Mas, para além das informações extraídas da Wikipédia, o que a FIFA tem feito pelas mulheres nesses quase 120 anos de existência? 

Foram 26 anos até a primeira Copa do Mundo de Futebol (de homens).  A entidade demorou mais seis décadas para organizar um Mundial de Futebol Feminino. Logicamente que, de 1991 até hoje, houve avanços. Lentos avanços entre alguns períodos de retrocesso, eu diria. Afinal, a FIFA incluiu apenas em 2016 a equidade de gênero em seu regulamento. Mesmo ano em que Fatma Samoura tomou posse como secretária-geral, o que a transformou na primeira mulher a assumir o segundo cargo mais importante da federação internacional – exatos 112 anos após a fundação. Em 2017, as mulheres ocupavam 42% dos cargos de chefia. Esperava-se que essa porcentagem chegasse a 50% em 2019. 

Por outro lado, o Conselho da FIFA, composto por 37 membros, entre presidente, secretária/o-geral, vice-presidentes e membros escolhidas/os pelas seis confederações continentais, tem apresentado dificuldades em aumentar o número de mulheres eleitas para além da cota mínima exigida no regulamento. 

A equidade também está distante dos campeonatos gerenciados pela própria organização. As premiações oferecidas às seleções participantes dos mundiais revelam um abismo entre as modalidades. Nas últimas edições das copas do mundo, Rússia 2018 e França 2019, os valores pagos foram, respectivamente, U$ 400 milhões para as 32 seleções representantes do Futebol Masculino e U$ 30 milhões para 24 participantes do Futebol Feminino. A diferença abissal do montante oferecido às campeãs foi de U$ 34 milhões.

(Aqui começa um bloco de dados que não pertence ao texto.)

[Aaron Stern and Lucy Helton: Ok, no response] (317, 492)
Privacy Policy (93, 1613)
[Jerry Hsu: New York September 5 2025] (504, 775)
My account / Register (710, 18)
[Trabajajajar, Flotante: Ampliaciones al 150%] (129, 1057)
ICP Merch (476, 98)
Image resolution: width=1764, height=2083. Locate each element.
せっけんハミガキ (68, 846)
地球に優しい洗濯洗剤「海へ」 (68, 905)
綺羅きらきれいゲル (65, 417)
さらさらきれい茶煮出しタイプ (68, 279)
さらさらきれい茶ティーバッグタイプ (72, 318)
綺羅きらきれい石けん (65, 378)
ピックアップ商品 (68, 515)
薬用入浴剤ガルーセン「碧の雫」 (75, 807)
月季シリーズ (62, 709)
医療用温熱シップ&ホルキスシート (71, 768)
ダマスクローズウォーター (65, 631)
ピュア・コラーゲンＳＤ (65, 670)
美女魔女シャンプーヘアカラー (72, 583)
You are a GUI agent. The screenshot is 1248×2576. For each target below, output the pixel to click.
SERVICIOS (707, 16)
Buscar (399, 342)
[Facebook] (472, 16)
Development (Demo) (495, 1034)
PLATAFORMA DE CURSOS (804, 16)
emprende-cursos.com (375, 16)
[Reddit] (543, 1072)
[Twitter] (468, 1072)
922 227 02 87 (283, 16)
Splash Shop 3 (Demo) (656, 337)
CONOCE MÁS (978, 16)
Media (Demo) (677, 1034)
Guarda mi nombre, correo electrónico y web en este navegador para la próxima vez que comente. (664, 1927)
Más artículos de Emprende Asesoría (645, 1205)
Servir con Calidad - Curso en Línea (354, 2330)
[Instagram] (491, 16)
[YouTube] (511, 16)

Em ano de Copa do Mundo de Futebol Masculino, a FIFA mais uma vez perdeu a chance de usar de sua projeção como órgão máximo do futebol mundial para a defesa de mulheres. Em junho de 2021, Paola Schietekat Sedas foi estuprada no apartamento em que residia no Catar. A economista mexicana, que trabalhava na organização do megaevento, passou de vítima a ré em poucos meses. Por ser mulçumana, foi enquadrada na Lei Islâmica e condenada pela justiça desse país a cem chibatas e sete anos de prisão. O agressor argumentou que mantinha relações sexuais com Paola, o que serviu para que o estupro fosse considerado um “caso extraconjugal”, portanto, sujeito à penalidade. A justiça desconsiderou como provas as imagens das câmeras de segurança do local e as marcas da agressão deixadas no corpo da vítima. A federação não emitiu nenhuma nota de repúdio sobre o caso. Enquanto isso, muitas mulheres declararam não se sentir seguras para acompanhar os jogos nos estádios durante a copa – para as mulheres trans, os riscos são absurdamente maiores.

Isso nos mostra que o presente contradiz o que Joseph Blatter, ex-presidente da instituição, projetou sobre o futebol ainda em 1995, quando declarou: “o futuro do futebol é feminino”. O futuro revelou não somente o telhado de vidro existente no Conselho da FIFA, mas também a conivência da instituição frente aos abusos cometidos às mulheres no país que sediará um dos maiores eventos esportivos do mundo este ano. Espero apenas que não demore mais trinta, setenta, cem anos para atingirmos a tão esperada equidade de gênero presente no regulamento da FIFA.